Home History of Divorce History of Divorce Overview

History of Divorce Overview

History of Divorce Overview

Historically, divorces were only granted in very special circumstances, and in early American history, couples found it very difficult to be granted a divorce.

In fact, there were existed strict rules and regulations in place that often forbid spouses from filing for divorce.

When couples were allowed a divorce, court orders were often ignored, and many women were left destitute by divorce due to their inability to collect marital property or spousal support.

Generally, divorce was only granted on the grounds of extreme cases of spousal cruelty and even then, the proof was required to back up any allegations. Couples had to explicitly prove that one spouse had been guilty of an extreme violation of the marital contract.

The proof required was also very definitive and it was often impossible for spouses to prove accusations, in the absence of committing perjury. One spouse had to be found guilty of violations such as abuse, infidelity, or extreme cruelty.

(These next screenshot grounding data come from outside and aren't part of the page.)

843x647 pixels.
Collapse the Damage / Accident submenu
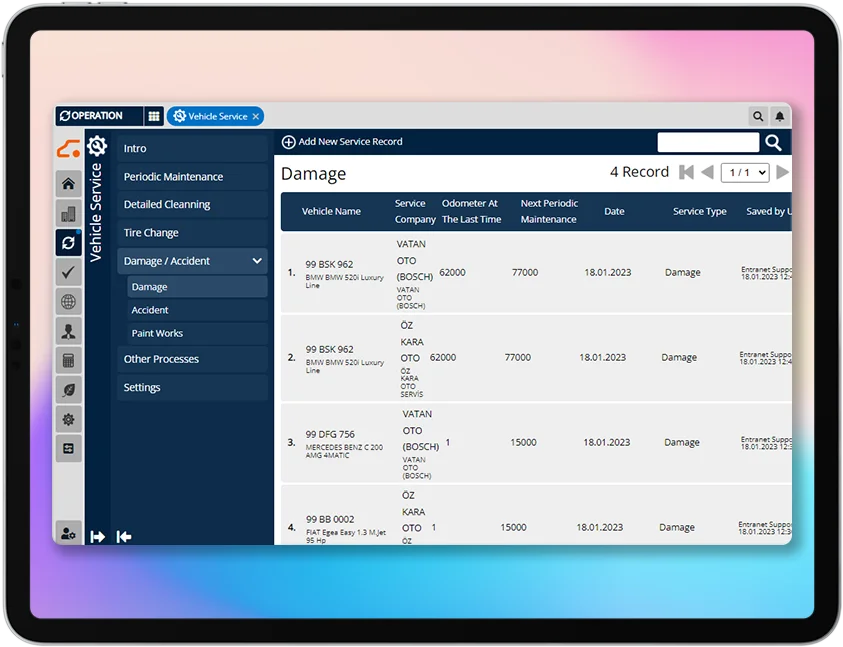(257, 261)
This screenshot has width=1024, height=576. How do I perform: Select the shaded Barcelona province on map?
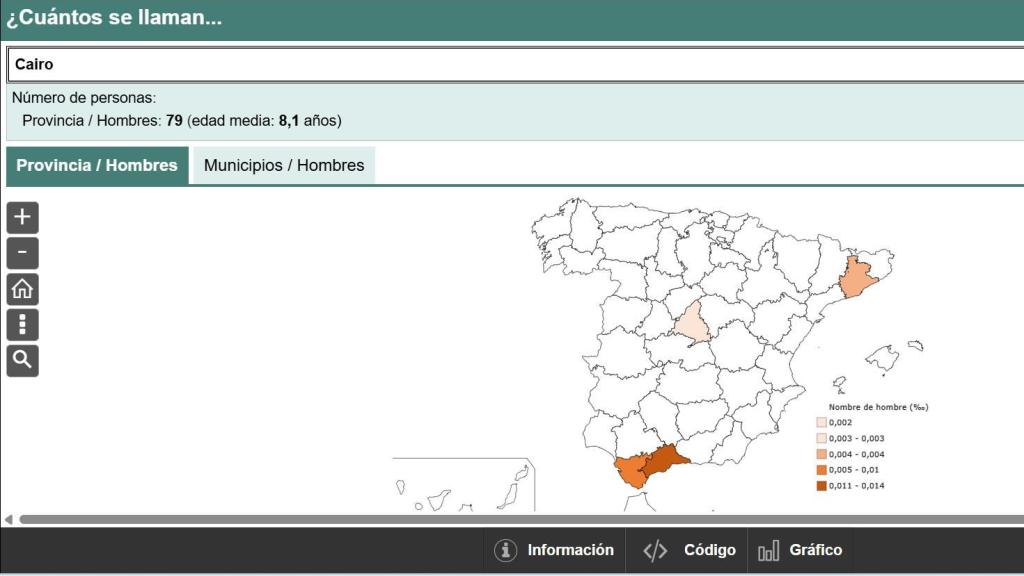pos(857,278)

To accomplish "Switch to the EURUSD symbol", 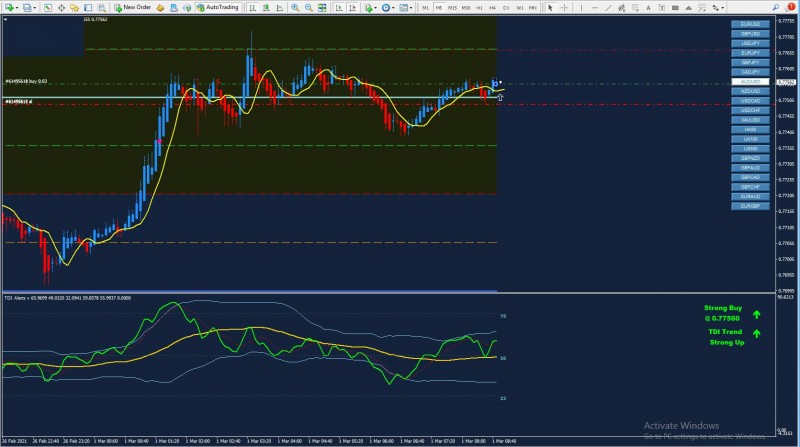I will click(x=749, y=23).
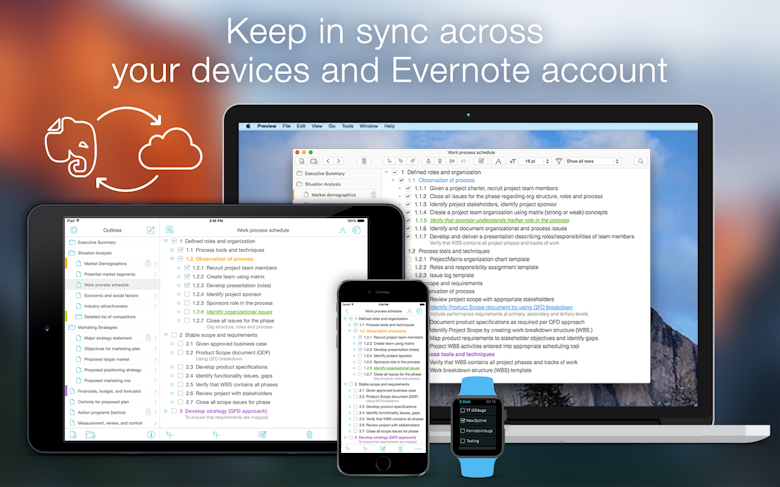Tap the trash icon in iPad bottom toolbar
Screen dimensions: 780x487
click(x=309, y=434)
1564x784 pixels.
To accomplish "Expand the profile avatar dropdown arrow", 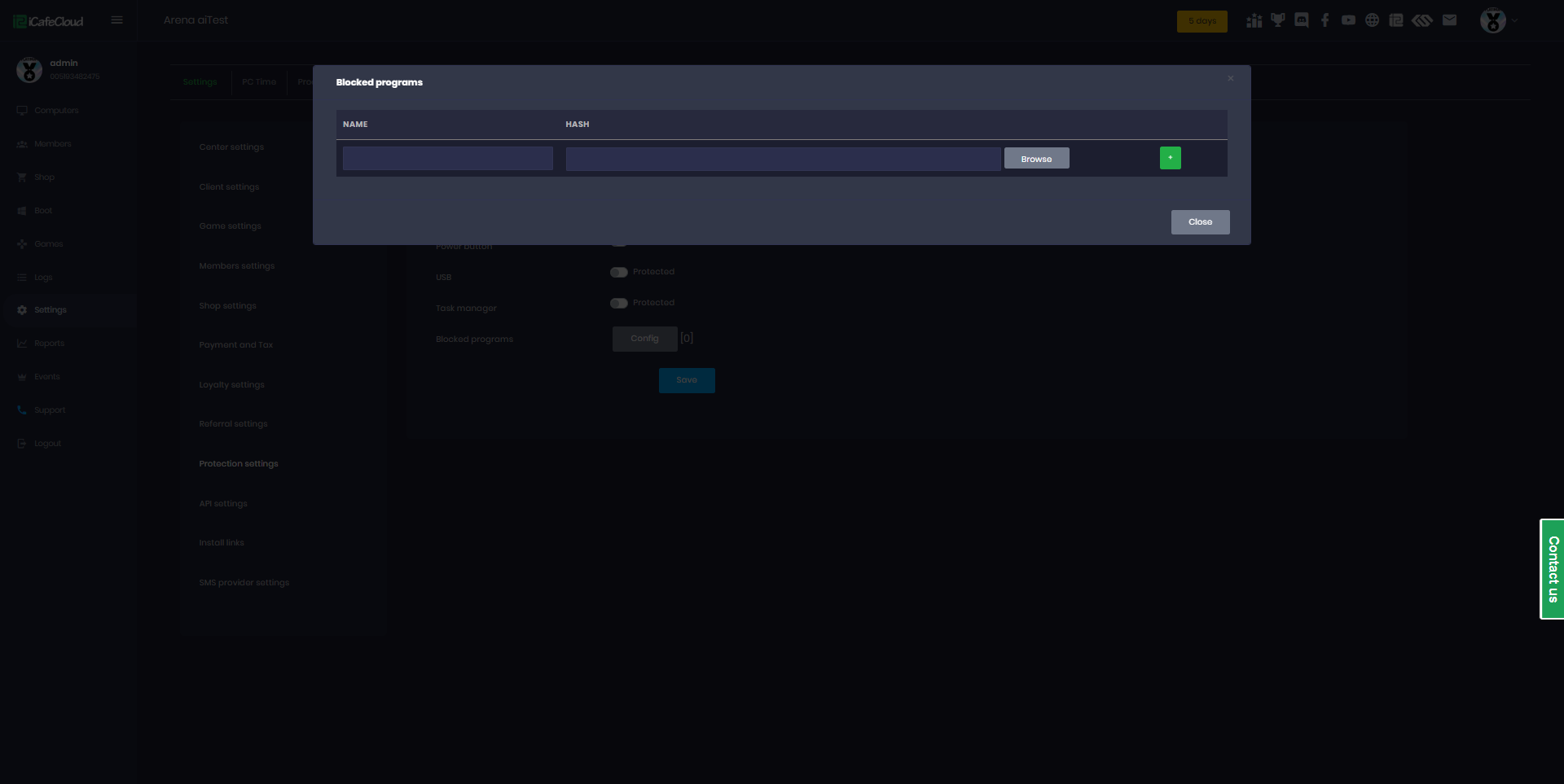I will click(x=1514, y=20).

However, many couples hoping to reach a divorce settlement found that neither spouse was in fact guilty of such actions nor either could not be granted a divorce or had to commit perjury in order to get divorced.

Many judges, lawmakers, and feminist groups fought for divorce reform in which couples that wanted to divorce, could do so in the absence of any grounds for divorce.

Many people believed that spouses were entitled to a divorce, simply because they wanted to do so. Eventually, couples were able to be granted a divorce in the absence of accusations and blame.

No-fault divorces allowed couples to divorce simply because they found that they could not be happy if they were forced to remain married. In early America, the divorce rate was less than 5%.

However, the rate of divorce in America is currently around 50% and some historians match the higher rate of divorce with the legalization of no-fault divorce.

Divorce Law History

Catholic observance provides ample evidence that the splitting of couples occurred without moral or social trepidation. When marriage became a religious institution, the idea of splitting under the law of holy sacrament became wrong in both a social and religious sense.

Rather than delineate a legal recourse to break this institution, individuals were forced to remain in disingenuous relationships.

The only remedy offered under Catholic law, an annulment, presented a less than ideal means for a couple to end their marriage.

Eventually, movements began that spurred modernization of the institution of marriage and allowed people to seek divorce. The United States was particularly late in addressing these calls for reform.

Divorce Restrictions in Early America:

In early America, couples were often unable to get divorced. In many cases, couples either fled the state in which their marriage took place or simply lived lives separate from each other.

Even when divorces were granted in extreme circumstances, many spouses found themselves destitute due to a lack of laws regarding the distribution of marital property and spousal support.

In fact, even orders that were handed down by the courts were often unenforced. A lack of uniform recognition of such court orders made it difficult for the ‘innocent’ spouse to continue living in the manner they were accustomed to.

The ‘guilty’ spouse often fled the area to avoid being held responsible. In fact, they often fled with all of the marital assets, leaving nothing for the remaining spouse. In reality, only the ‘innocent’ spouse was released from the marital contract.

While the guilty spouse was often supposed to remain in the marriage contract, in order to provide for their spouse, many fled and then remarried in another state.

The divorce restrictions were also statistically matched with higher rates of spousal abuse and murder. As divorce restrictions were eased, court orders also began to be more uniformly enforced. In fact, spouses were then unable to flee from their responsibilities as described by the presiding judge.

Presently, spouses cannot simply escape their responsibilities by crossing state lines. In fact, many spouses are pursued internationally in accordance with reciprocity agreements.

Prevalence and Implications of Divorce in Early America

Reform Process

The reform process has helped to implement many changes in divorce restrictions and society’s acceptance of divorce in general. Currently, there are very few restrictions placed on couples that wish the get divorced.

In fact, almost any couple is able to be granted a legal divorce in the United States, as long as they follow the divorce laws prescribed by their state of residence. While some states do have certain restrictions on the granting of divorces, others do not.

In addition, certain types of divorces are likely to have certain requirements in most states. For example, couples involved in an uncontested divorce, are frequently granted their divorce in a very timely fashion, in the absence of court proceedings.

In some states, couples must simply live apart for a certain length of time before their divorce is granted. In other types of divorce, couples must attempt to come to a divorce agreement with the aid of court-ordered mediation, before they can commence litigation. In addition, couples sometimes have to distribute marital property according to the laws of their state.

For example, some states have regulations that mean that couples would distribute all marital assets in an equal fashion, regardless of the reason for divorce. Before divorce reform, the process was much more involved and it could take years for a couple to be granted a divorce.

With the nationwide acceptance of no-fault divorce, couples have been able to divorce in the absence of blame on either spouse and have had their divorces granted much quicker.

However, some current divorce laws still prevent speedy divorces for some couples. Contested divorces can still take years to reach a resolution, partly because of the couple’s inability to come to an agreement in the absence of court intervention.